From f67ff8bc22fcc72ead96eeeaef04173ed53650cb Mon Sep 17 00:00:00 2001
From: Ricardo Vieira <ricardo.vieira1994@gmail.com>
Date: Fri, 30 Jun 2023 11:54:11 +0200
Subject: [PATCH] Use "unobserved" as imputed variable suffix instead of
 "missing"

---
 pymc/model.py                 |  2 +-
 tests/backends/test_arviz.py  |  4 +--
 tests/test_model.py           | 60 ++++++++++++++++++++---------------
 tests/test_model_graph.py     |  6 ++--
 tests/tuning/test_starting.py |  6 ++--
 5 files changed, 43 insertions(+), 35 deletions(-)

diff --git a/pymc/model.py b/pymc/model.py
index adf6dafbfed..e2cf8fade08 100644
--- a/pymc/model.py
+++ b/pymc/model.py
@@ -1378,7 +1378,7 @@ def make_obs_var(
             self.observed_RVs.append(observed_rv)
 
             # Register FreeRV corresponding to unobserved components
-            self.register_rv(unobserved_rv, f"{name}_missing", transform=transform)

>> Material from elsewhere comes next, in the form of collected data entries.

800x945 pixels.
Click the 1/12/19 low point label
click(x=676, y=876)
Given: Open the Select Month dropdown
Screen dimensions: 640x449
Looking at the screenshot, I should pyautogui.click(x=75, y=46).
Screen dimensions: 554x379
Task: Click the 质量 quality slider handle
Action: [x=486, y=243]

+            self.register_rv(unobserved_rv, f"{name}_unobserved", transform=transform)
 
             # Register Deterministic that combines observed and missing
             # Note: This can widely increase memory consumption during sampling for large datasets
diff --git a/tests/backends/test_arviz.py b/tests/backends/test_arviz.py
index 55364f62646..4f6d312e296 100644
--- a/tests/backends/test_arviz.py
+++ b/tests/backends/test_arviz.py
@@ -338,10 +338,10 @@ def test_missing_data_model(self):
             )
 
         # make sure that data is really missing
-        assert "y_missing" in model.named_vars
+        assert "y_unobserved" in model.named_vars
 
         test_dict = {
-            "posterior": ["x", "y_missing"],
+            "posterior": ["x", "y_unobserved"],
             "observed_data": ["y_observed"],
             "log_likelihood": ["y_observed"],
         }
diff --git a/tests/test_model.py b/tests/test_model.py
index 9306b129022..f4d2bbe78d1 100644
--- a/tests/test_model.py
+++ b/tests/test_model.py
@@ -357,13 +357,13 @@ def test_missing_data(self):
         gf = m.logp_dlogp_function()
         gf._extra_are_set = True
 
-        assert m["x2_missing"].type == gf._extra_vars_shared["x2_missing"].type
+        assert m["x2_unobserved"].type == gf._extra_vars_shared["x2_unobserved"].type
 
         # The dtype of the merged observed/missing deterministic should match the RV dtype
         assert m.deterministics[0].type.dtype == x2.type.dtype
 
         point = m.initial_point(random_seed=None).copy()
-        del point["x2_missing"]
+        del point["x2_unobserved"]
 
         res = [gf(DictToArrayBijection.map(Point(point, model=m))) for i in range(5)]
 
@@ -566,7 +566,7 @@ def test_make_obs_var():
     assert masked_output != fake_distribution
     assert not isinstance(masked_output, RandomVariable)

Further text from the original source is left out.